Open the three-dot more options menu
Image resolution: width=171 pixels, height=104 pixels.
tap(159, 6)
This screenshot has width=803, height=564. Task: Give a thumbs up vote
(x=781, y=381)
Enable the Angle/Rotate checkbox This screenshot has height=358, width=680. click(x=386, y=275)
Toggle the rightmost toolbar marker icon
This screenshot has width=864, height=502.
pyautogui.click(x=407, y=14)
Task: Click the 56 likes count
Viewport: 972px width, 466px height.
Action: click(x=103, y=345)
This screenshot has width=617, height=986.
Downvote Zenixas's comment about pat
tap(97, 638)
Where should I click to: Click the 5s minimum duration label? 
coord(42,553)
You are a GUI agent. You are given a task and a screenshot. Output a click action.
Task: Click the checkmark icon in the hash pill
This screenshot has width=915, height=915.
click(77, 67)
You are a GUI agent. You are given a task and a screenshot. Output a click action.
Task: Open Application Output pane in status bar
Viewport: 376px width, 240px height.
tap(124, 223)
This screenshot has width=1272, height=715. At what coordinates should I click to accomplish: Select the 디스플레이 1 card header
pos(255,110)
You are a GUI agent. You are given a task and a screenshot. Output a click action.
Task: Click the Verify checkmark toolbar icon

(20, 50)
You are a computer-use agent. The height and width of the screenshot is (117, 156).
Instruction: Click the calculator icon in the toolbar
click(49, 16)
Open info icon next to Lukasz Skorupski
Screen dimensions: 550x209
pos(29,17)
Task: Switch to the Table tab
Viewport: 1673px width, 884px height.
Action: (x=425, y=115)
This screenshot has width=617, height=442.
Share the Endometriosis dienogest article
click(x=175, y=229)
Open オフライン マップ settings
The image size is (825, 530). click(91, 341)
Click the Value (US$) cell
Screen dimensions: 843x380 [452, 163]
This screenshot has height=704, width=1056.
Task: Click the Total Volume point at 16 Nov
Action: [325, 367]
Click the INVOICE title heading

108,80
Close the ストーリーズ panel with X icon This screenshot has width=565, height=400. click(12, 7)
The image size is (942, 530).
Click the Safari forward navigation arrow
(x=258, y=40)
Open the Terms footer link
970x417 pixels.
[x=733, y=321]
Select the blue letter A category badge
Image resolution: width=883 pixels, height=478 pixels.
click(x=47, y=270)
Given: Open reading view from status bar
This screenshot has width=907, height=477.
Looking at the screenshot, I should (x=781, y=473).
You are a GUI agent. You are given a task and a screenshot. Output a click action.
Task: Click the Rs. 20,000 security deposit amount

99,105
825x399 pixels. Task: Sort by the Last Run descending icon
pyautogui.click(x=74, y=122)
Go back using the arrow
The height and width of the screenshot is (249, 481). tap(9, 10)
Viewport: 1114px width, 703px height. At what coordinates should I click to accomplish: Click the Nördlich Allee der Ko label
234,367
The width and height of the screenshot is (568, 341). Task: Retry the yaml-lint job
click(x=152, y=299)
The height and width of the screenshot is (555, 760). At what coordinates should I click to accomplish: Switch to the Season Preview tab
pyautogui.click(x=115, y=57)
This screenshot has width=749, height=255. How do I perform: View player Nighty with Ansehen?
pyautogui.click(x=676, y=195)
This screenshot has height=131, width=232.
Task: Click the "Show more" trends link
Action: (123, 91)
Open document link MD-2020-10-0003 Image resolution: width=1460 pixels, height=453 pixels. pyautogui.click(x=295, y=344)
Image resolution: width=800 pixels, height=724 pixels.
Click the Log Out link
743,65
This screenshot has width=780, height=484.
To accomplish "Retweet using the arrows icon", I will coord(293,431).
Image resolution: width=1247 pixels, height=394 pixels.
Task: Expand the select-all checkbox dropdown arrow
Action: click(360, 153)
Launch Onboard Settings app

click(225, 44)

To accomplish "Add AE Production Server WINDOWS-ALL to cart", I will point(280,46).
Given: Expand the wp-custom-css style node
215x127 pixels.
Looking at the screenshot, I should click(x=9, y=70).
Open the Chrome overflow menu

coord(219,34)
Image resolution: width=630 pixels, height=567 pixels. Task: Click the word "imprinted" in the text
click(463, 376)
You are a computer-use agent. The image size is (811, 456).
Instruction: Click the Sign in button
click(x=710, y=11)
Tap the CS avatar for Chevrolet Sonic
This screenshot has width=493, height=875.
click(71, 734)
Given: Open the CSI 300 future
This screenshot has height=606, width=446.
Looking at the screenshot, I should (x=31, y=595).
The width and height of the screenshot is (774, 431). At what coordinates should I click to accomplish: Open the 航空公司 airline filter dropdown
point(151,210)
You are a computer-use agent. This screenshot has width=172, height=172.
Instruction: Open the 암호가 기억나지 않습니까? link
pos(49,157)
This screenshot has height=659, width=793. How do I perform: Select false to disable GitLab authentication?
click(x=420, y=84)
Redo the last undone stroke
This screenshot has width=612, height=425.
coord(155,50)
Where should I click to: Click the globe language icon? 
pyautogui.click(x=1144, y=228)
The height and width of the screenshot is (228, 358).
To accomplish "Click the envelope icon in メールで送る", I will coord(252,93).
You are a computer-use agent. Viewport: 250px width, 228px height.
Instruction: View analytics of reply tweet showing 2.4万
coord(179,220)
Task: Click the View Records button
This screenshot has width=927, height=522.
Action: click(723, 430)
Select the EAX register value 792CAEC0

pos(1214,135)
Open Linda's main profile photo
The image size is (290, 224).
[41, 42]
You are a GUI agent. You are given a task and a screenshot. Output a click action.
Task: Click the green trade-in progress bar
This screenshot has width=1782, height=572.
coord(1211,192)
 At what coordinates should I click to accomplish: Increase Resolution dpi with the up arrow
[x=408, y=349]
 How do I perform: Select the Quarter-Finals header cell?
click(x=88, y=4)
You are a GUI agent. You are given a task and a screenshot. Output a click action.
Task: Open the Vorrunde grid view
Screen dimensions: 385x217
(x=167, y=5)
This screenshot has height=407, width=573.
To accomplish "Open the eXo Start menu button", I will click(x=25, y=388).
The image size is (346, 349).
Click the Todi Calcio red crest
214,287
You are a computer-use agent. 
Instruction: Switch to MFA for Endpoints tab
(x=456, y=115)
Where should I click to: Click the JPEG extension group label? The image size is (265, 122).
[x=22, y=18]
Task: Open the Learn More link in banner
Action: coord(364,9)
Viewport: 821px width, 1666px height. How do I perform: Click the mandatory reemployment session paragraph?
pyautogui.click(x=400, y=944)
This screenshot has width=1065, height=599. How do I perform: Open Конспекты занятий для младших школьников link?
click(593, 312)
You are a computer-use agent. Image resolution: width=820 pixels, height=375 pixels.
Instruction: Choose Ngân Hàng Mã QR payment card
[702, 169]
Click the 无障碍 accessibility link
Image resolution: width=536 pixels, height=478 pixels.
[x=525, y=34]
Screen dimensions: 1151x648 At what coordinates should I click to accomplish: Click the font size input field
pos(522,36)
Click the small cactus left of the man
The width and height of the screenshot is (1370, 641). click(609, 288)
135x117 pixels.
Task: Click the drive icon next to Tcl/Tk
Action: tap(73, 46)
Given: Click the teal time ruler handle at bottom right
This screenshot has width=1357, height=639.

============================================================

### [Exercise aim]
Your task is to restate the material above word for word.

### [Finished exercise]
Open the three-dot more options menu
Image resolution: width=171 pixels, height=104 pixels.
tap(159, 6)
This screenshot has width=803, height=564. Task: Give a thumbs up vote
(x=781, y=381)
Enable the Angle/Rotate checkbox This screenshot has height=358, width=680. click(x=386, y=275)
Toggle the rightmost toolbar marker icon
This screenshot has width=864, height=502.
pyautogui.click(x=407, y=14)
Task: Click the 56 likes count
Viewport: 972px width, 466px height.
Action: click(x=103, y=345)
This screenshot has width=617, height=986.
Downvote Zenixas's comment about pat
tap(97, 638)
Where should I click to: Click the 5s minimum duration label? 
coord(42,553)
You are a GUI agent. You are given a task and a screenshot. Output a click action.
Task: Click the checkmark icon in the hash pill
This screenshot has width=915, height=915.
click(77, 67)
You are a GUI agent. You are given a task and a screenshot. Output a click action.
Task: Open Application Output pane in status bar
Viewport: 376px width, 240px height.
tap(124, 223)
This screenshot has width=1272, height=715. At what coordinates should I click to accomplish: Select the 디스플레이 1 card header
pos(255,110)
You are a GUI agent. You are given a task and a screenshot. Output a click action.
Task: Click the Verify checkmark toolbar icon

(20, 50)
You are a computer-use agent. The height and width of the screenshot is (117, 156).
Instruction: Click the calculator icon in the toolbar
click(49, 16)
Open info icon next to Lukasz Skorupski
Screen dimensions: 550x209
pos(29,17)
Task: Switch to the Table tab
Viewport: 1673px width, 884px height.
Action: (x=425, y=115)
This screenshot has width=617, height=442.
Share the Endometriosis dienogest article
click(x=175, y=229)
Open オフライン マップ settings
The image size is (825, 530). click(91, 341)
Click the Value (US$) cell
Screen dimensions: 843x380 [452, 163]
This screenshot has height=704, width=1056.
Task: Click the Total Volume point at 16 Nov
Action: [325, 367]
Click the INVOICE title heading

108,80
Close the ストーリーズ panel with X icon This screenshot has width=565, height=400. click(12, 7)
The image size is (942, 530).
Click the Safari forward navigation arrow
(x=258, y=40)
Open the Terms footer link
970x417 pixels.
[x=733, y=321]
Select the blue letter A category badge
Image resolution: width=883 pixels, height=478 pixels.
click(x=47, y=270)
Given: Open reading view from status bar
This screenshot has width=907, height=477.
Looking at the screenshot, I should (x=781, y=473).
You are a GUI agent. You are given a task and a screenshot. Output a click action.
Task: Click the Rs. 20,000 security deposit amount

99,105
825x399 pixels. Task: Sort by the Last Run descending icon
pyautogui.click(x=74, y=122)
Go back using the arrow
The height and width of the screenshot is (249, 481). tap(9, 10)
Viewport: 1114px width, 703px height. At what coordinates should I click to accomplish: Click the Nördlich Allee der Ko label
234,367
The width and height of the screenshot is (568, 341). Task: Retry the yaml-lint job
click(x=152, y=299)
The height and width of the screenshot is (555, 760). At what coordinates should I click to accomplish: Switch to the Season Preview tab
pyautogui.click(x=115, y=57)
This screenshot has width=749, height=255. How do I perform: View player Nighty with Ansehen?
pyautogui.click(x=676, y=195)
This screenshot has height=131, width=232.
Task: Click the "Show more" trends link
Action: (123, 91)
Open document link MD-2020-10-0003 Image resolution: width=1460 pixels, height=453 pixels. pyautogui.click(x=295, y=344)
Image resolution: width=800 pixels, height=724 pixels.
Click the Log Out link
743,65
This screenshot has width=780, height=484.
To accomplish "Retweet using the arrows icon", I will coord(293,431).
Image resolution: width=1247 pixels, height=394 pixels.
Task: Expand the select-all checkbox dropdown arrow
Action: click(360, 153)
Launch Onboard Settings app

click(225, 44)

To accomplish "Add AE Production Server WINDOWS-ALL to cart", I will point(280,46).
Given: Expand the wp-custom-css style node
215x127 pixels.
Looking at the screenshot, I should click(x=9, y=70).
Open the Chrome overflow menu

coord(219,34)
Image resolution: width=630 pixels, height=567 pixels. Task: Click the word "imprinted" in the text
click(463, 376)
You are a computer-use agent. The image size is (811, 456).
Instruction: Click the Sign in button
click(x=710, y=11)
Tap the CS avatar for Chevrolet Sonic
This screenshot has width=493, height=875.
click(71, 734)
Given: Open the CSI 300 future
This screenshot has height=606, width=446.
Looking at the screenshot, I should (x=31, y=595).
The width and height of the screenshot is (774, 431). At what coordinates should I click to accomplish: Open the 航空公司 airline filter dropdown
point(151,210)
You are a computer-use agent. This screenshot has width=172, height=172.
Instruction: Open the 암호가 기억나지 않습니까? link
pos(49,157)
This screenshot has height=659, width=793. How do I perform: Select false to disable GitLab authentication?
click(x=420, y=84)
Redo the last undone stroke
This screenshot has width=612, height=425.
coord(155,50)
Where should I click to: Click the globe language icon? 
pyautogui.click(x=1144, y=228)
The height and width of the screenshot is (228, 358).
To accomplish "Click the envelope icon in メールで送る", I will coord(252,93).
You are a computer-use agent. Viewport: 250px width, 228px height.
Instruction: View analytics of reply tweet showing 2.4万
coord(179,220)
Task: Click the View Records button
This screenshot has width=927, height=522.
Action: click(723, 430)
Select the EAX register value 792CAEC0

pos(1214,135)
Open Linda's main profile photo
The image size is (290, 224).
[41, 42]
You are a GUI agent. You are given a task and a screenshot. Output a click action.
Task: Click the green trade-in progress bar
This screenshot has width=1782, height=572.
coord(1211,192)
 At what coordinates should I click to accomplish: Increase Resolution dpi with the up arrow
[x=408, y=349]
 How do I perform: Select the Quarter-Finals header cell?
click(x=88, y=4)
You are a GUI agent. You are given a task and a screenshot. Output a click action.
Task: Open the Vorrunde grid view
Screen dimensions: 385x217
(x=167, y=5)
This screenshot has height=407, width=573.
To accomplish "Open the eXo Start menu button", I will click(x=25, y=388).
The image size is (346, 349).
Click the Todi Calcio red crest
214,287
You are a computer-use agent. 
Instruction: Switch to MFA for Endpoints tab
(x=456, y=115)
Where should I click to: Click the JPEG extension group label? The image size is (265, 122).
[x=22, y=18]
Task: Open the Learn More link in banner
Action: coord(364,9)
Viewport: 821px width, 1666px height. How do I perform: Click the mandatory reemployment session paragraph?
pyautogui.click(x=400, y=944)
This screenshot has width=1065, height=599. How do I perform: Open Конспекты занятий для младших школьников link?
click(593, 312)
You are a computer-use agent. Image resolution: width=820 pixels, height=375 pixels.
Instruction: Choose Ngân Hàng Mã QR payment card
[702, 169]
Click the 无障碍 accessibility link
Image resolution: width=536 pixels, height=478 pixels.
[x=525, y=34]
Screen dimensions: 1151x648 At what coordinates should I click to accomplish: Click the font size input field
pos(522,36)
Click the small cactus left of the man
The width and height of the screenshot is (1370, 641). click(609, 288)
135x117 pixels.
Task: Click the drive icon next to Tcl/Tk
Action: tap(73, 46)
Given: Click the teal time ruler handle at bottom right
This screenshot has width=1357, height=639.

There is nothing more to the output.